Nun hat sich die Situation merklich beruhigt. «Der Verkehr auf dem Nationalstrassennetz ist um rund 30 Prozent zurückgegangen», bestätigt Jérôme Jacky, Pressesprecher des Bundesamts für Strassen (Astra). Es handle sich um eine aussergewöhnliche Situation, die mit massiv weniger Verkehr einhergehe.

«Weniger Autos haben weniger Unfälle zur Folge», sagt Hanspeter Krüsi, Sprecher der Kantonspolizei St.Gallen. Dabei handle es sich um eine subjektive Wahrnehmung. Quantitative Aussagen liessen sich erst in einigen Wochen machen. Doch stehe fest, dass der Einkaufs-, Freizeit- und Ausflugsverkehr rückläufig sei. Das sei auch auf den Bahnhöfen zu beobachten.

Wie an autofreien Sonntagen in den 70ern

Am Wochenende akzentuiert sich die Situation auf der Autobahn weiter. Dann fällt der Berufsverkehr weg, und die A1 präsentiert sich zuweilen wie leergefegt. Beinahe wie im November 1973, als wegen der Ölpreiskrise für drei aufeinander folgende Sonntage ein allgemeines Fahrverbot angeordnet worden war.

Doch dies hat auch negative Folgen. Manche Autofahrer drücken angesichts leerer Strassen stärker aufs Gaspedal. Die Folge sind massive Geschwindigkeitsüberschreitungen. «Die Strasse ist aber kein rechtsfreier Raum», betont Krüsi. Solches Fehlverhalten werde geahndet. Die Polizei handle konsequent und führe auch Geschwindigkeitskontrollen durch.

«Halben Tacho» einhalten

Generell sind auf der stark befahrenen A1, der Verbindung zwischen Ost und West mit der Stadt St.Gallen in der Mitte, viele Unfälle zu registrieren. Um Auffahrunfälle zu vermeiden, rät Hanspeter Krüsi den Autofahrern, weiterhin genügend Abstand einzuhalten. Als Grundsatz gilt: Der Abstand ist hinreichend, wenn das hintere Fahrzeug bei überraschendem (verkehrsbedingt erlaubtem) Bremsen des voranfahrenden Fahrzeugs noch rechtzeitig zu halten vermag.

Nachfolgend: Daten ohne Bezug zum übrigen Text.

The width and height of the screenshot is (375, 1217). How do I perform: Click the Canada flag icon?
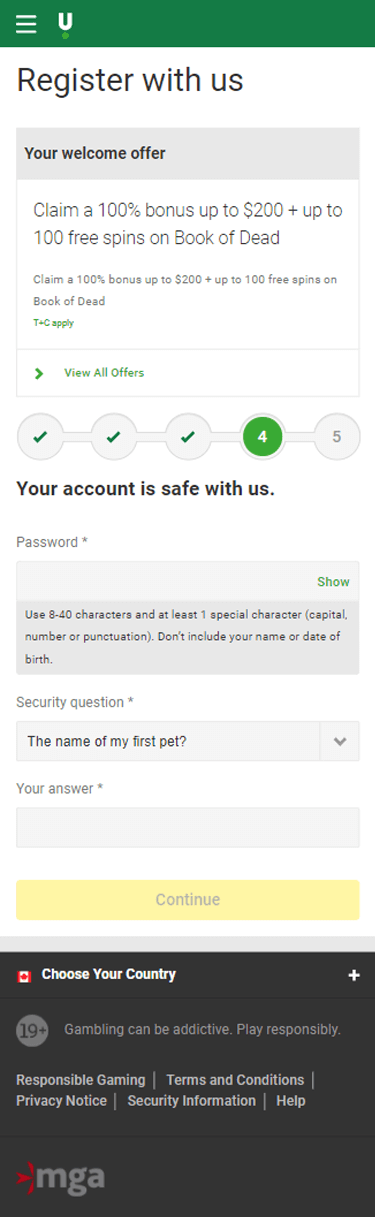[25, 976]
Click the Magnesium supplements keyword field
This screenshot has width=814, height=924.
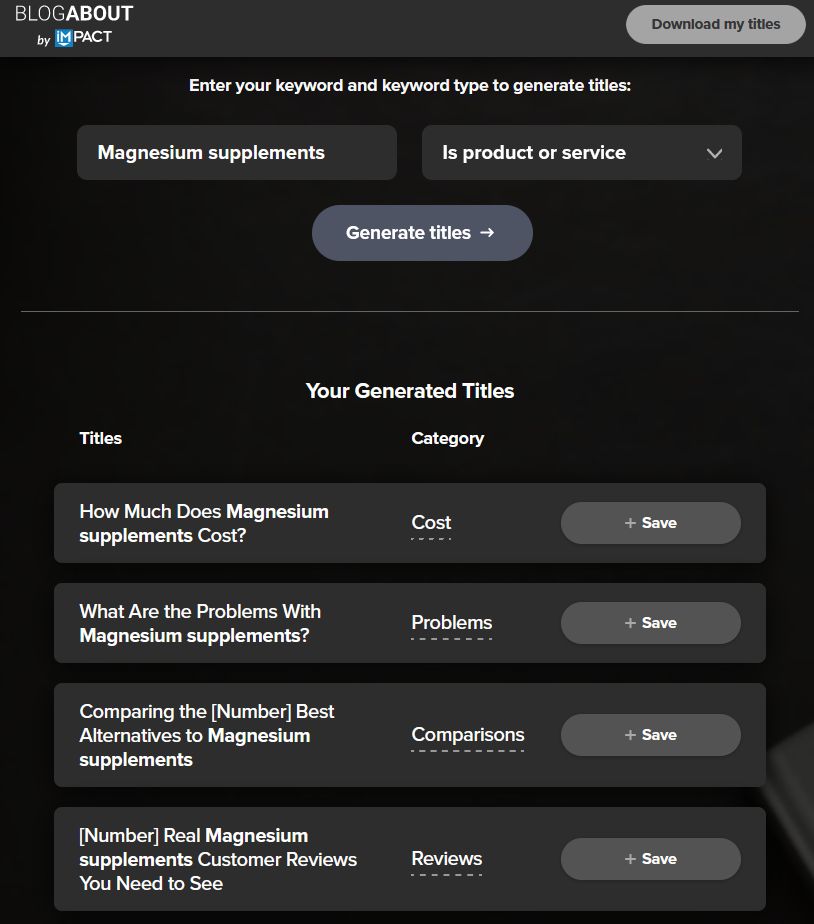[237, 153]
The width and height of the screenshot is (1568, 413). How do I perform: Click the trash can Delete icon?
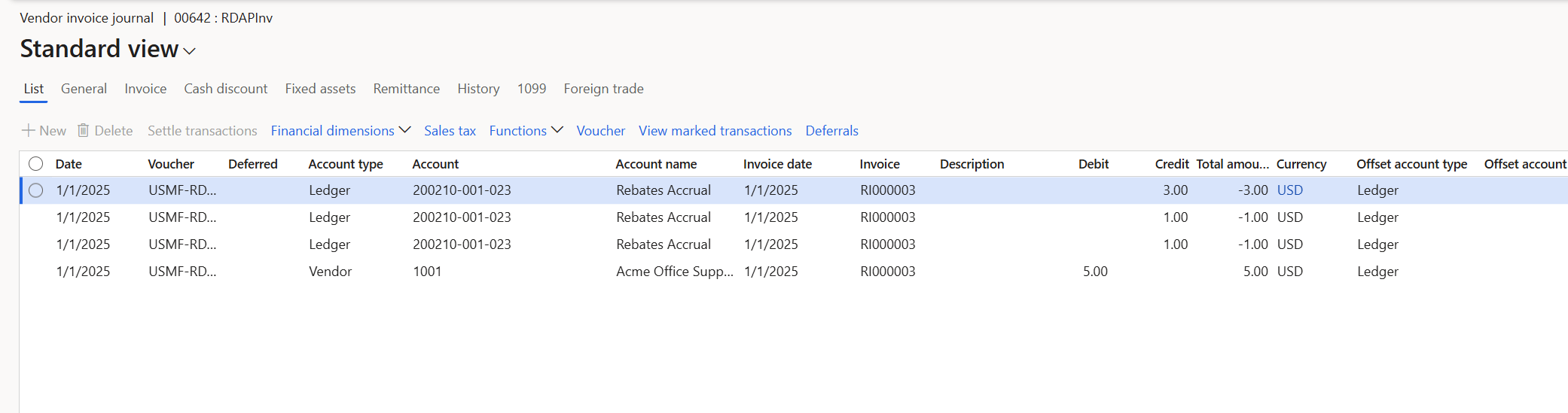pyautogui.click(x=84, y=131)
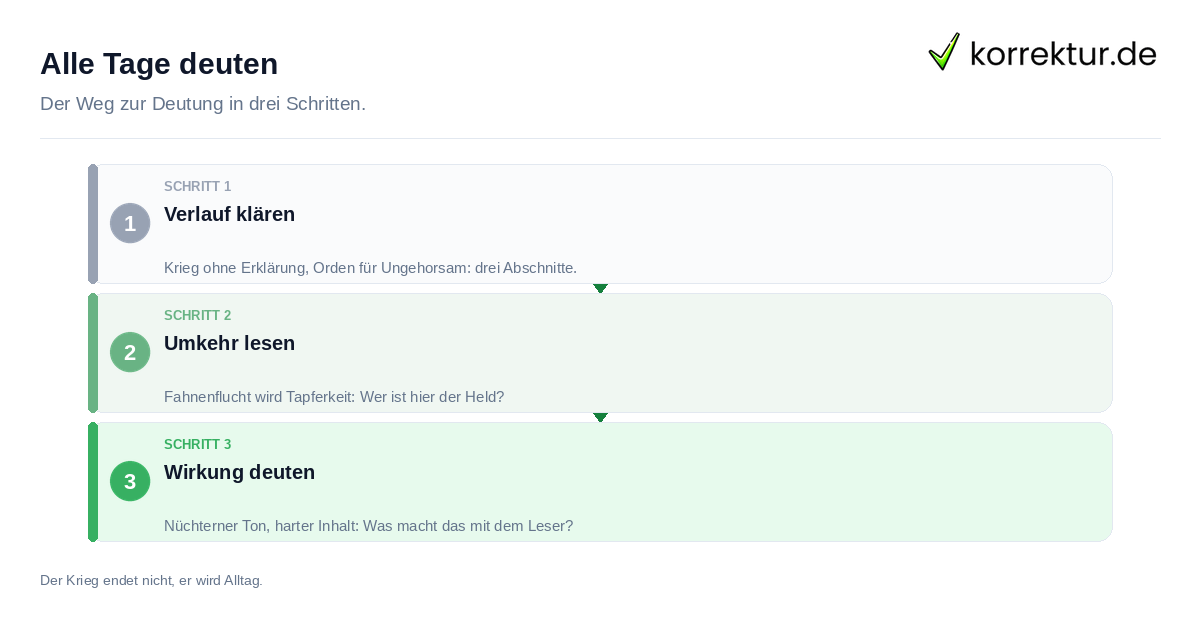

Als Faustregel gilt: halben Tacho zum vorausfahrenden Auto Abstand halten. Das heisst bei einem Tempo von 100 Stundenkilometern einen Mindestabstand von 50 Metern. Anzumerken gilt, dass neue Fahrzeuge über Abstandsregler verfügen. Dabei handelt es sich um einen «mitdenkenden» Tempomaten, der die Geschwindigkeit automatisch dem Verkehrsfluss anpasst.